▶ _WHAT YOU HAVE TO DO_: Only one stretch of the data below is needed. Output the lines from the one with "Click the doctor avatar on Имплантолог card" up to and including the one with "1512x805 pixels.", exactly as they stand.

▶ _RECORD EXTRACTS_:
--- START ---

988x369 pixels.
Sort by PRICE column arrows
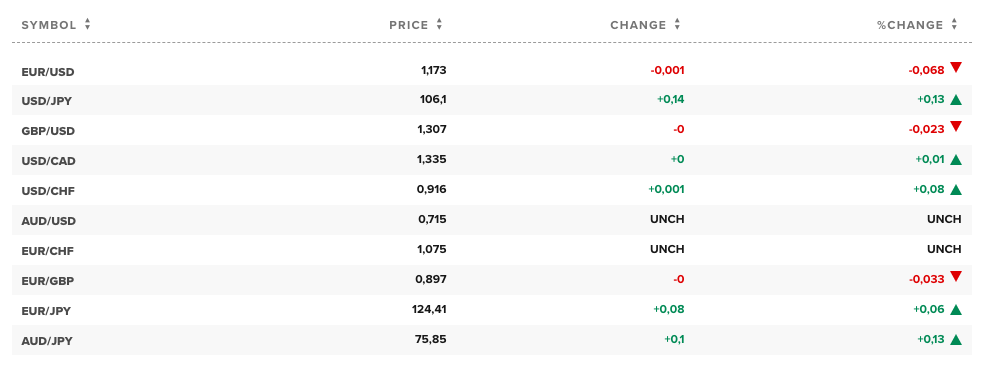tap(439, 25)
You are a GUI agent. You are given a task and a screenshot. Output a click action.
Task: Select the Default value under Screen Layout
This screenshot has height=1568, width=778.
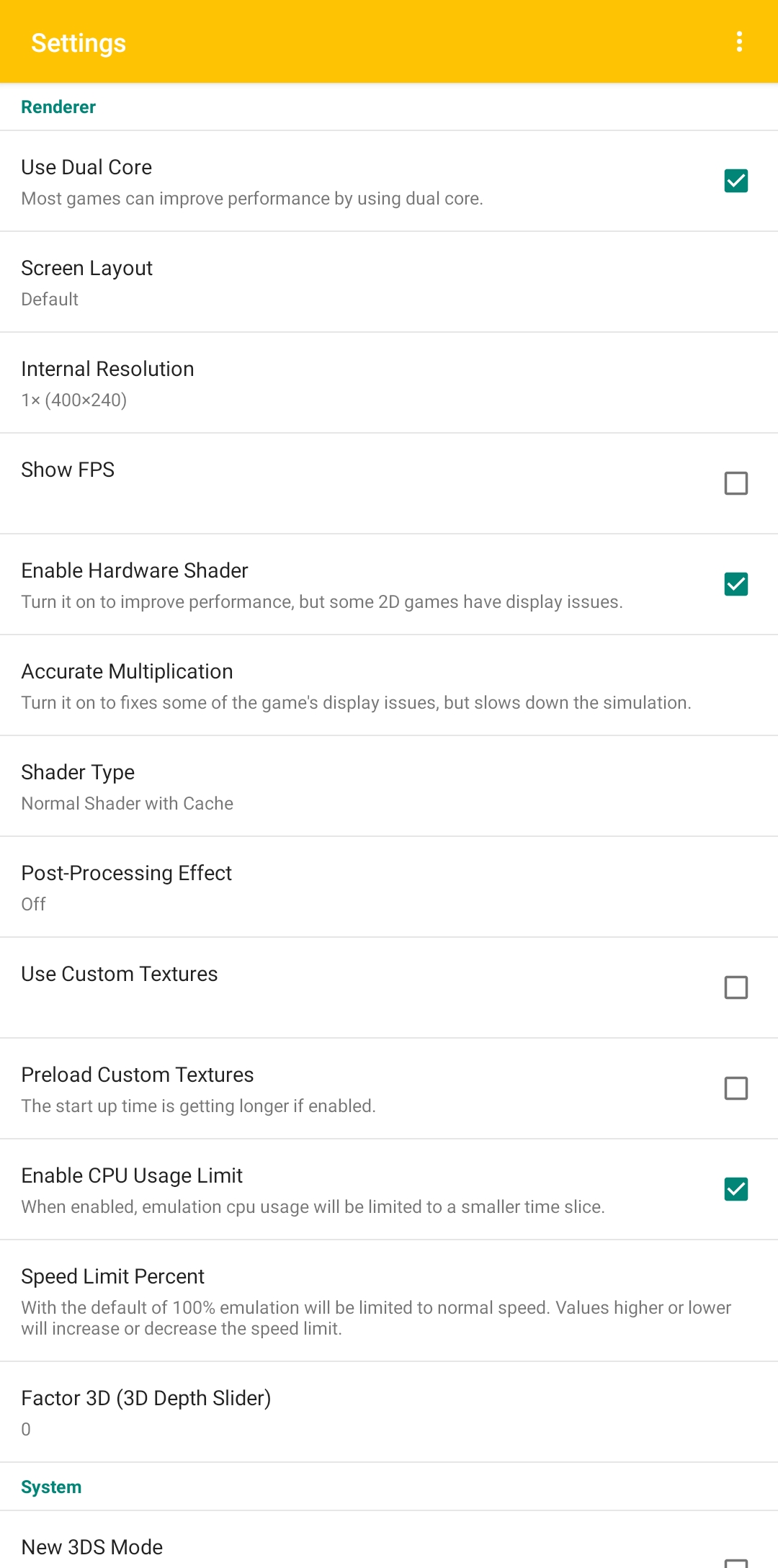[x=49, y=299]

--- END ---
--- START ---

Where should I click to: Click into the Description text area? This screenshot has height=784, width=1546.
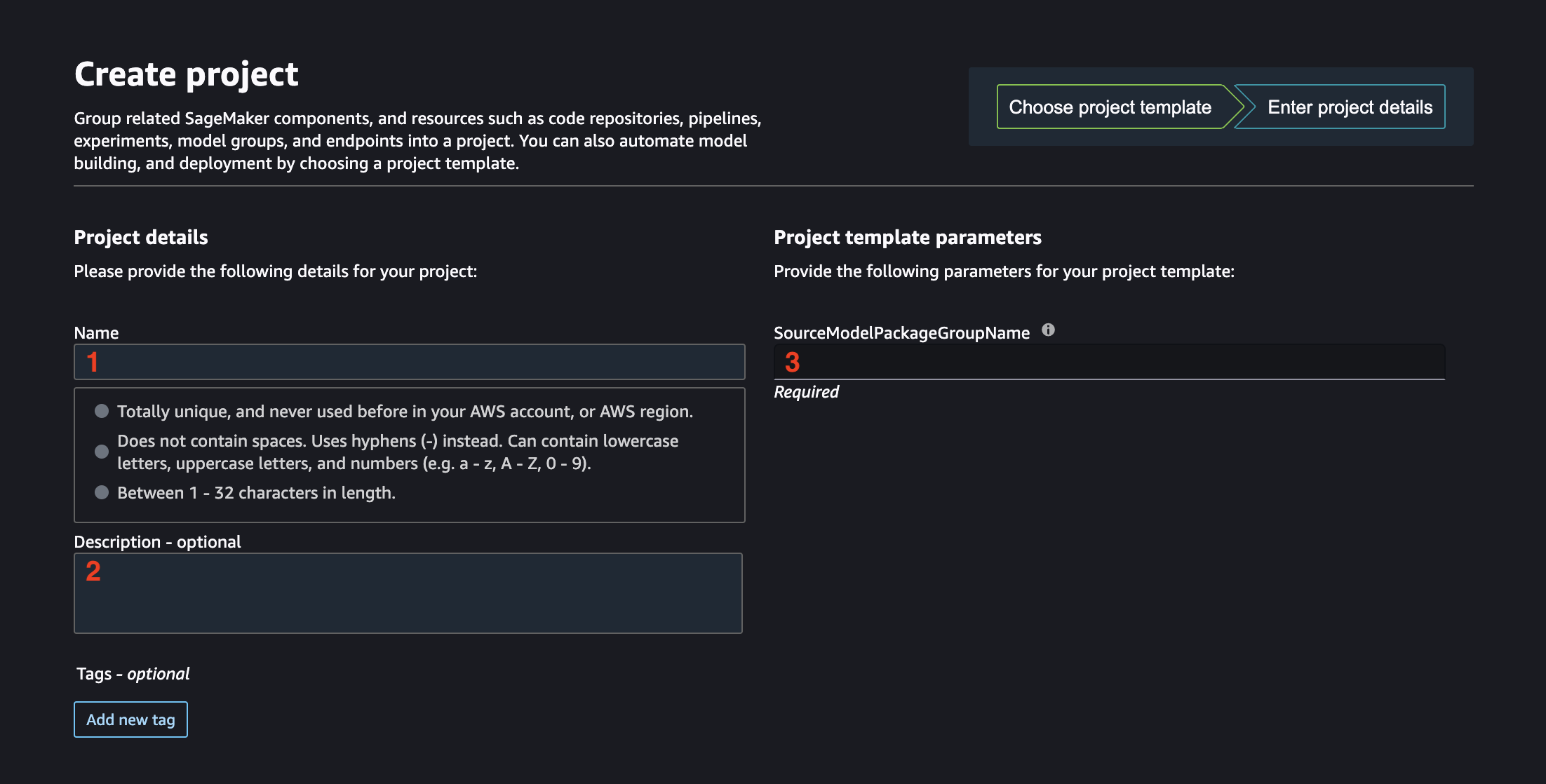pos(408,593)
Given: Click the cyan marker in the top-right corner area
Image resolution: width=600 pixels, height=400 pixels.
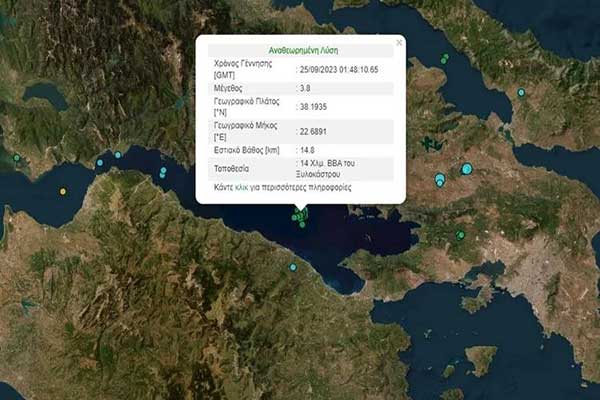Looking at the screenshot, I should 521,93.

--- END ---
--- START ---

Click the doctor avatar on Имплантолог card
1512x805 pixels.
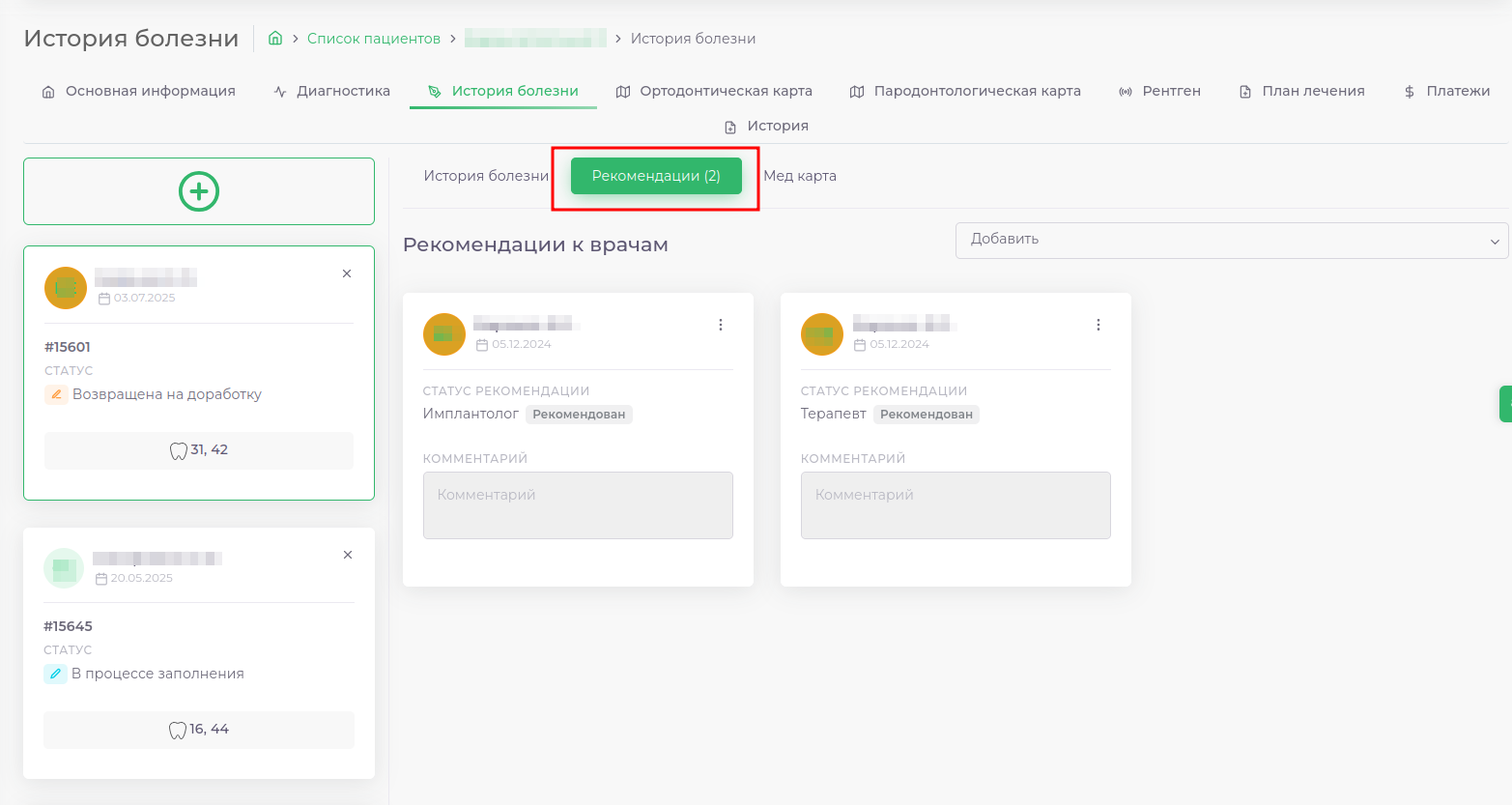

--- END ---

▶ _RESULT BELOW_:
Click the doctor avatar on Имплантолог card
1512x805 pixels.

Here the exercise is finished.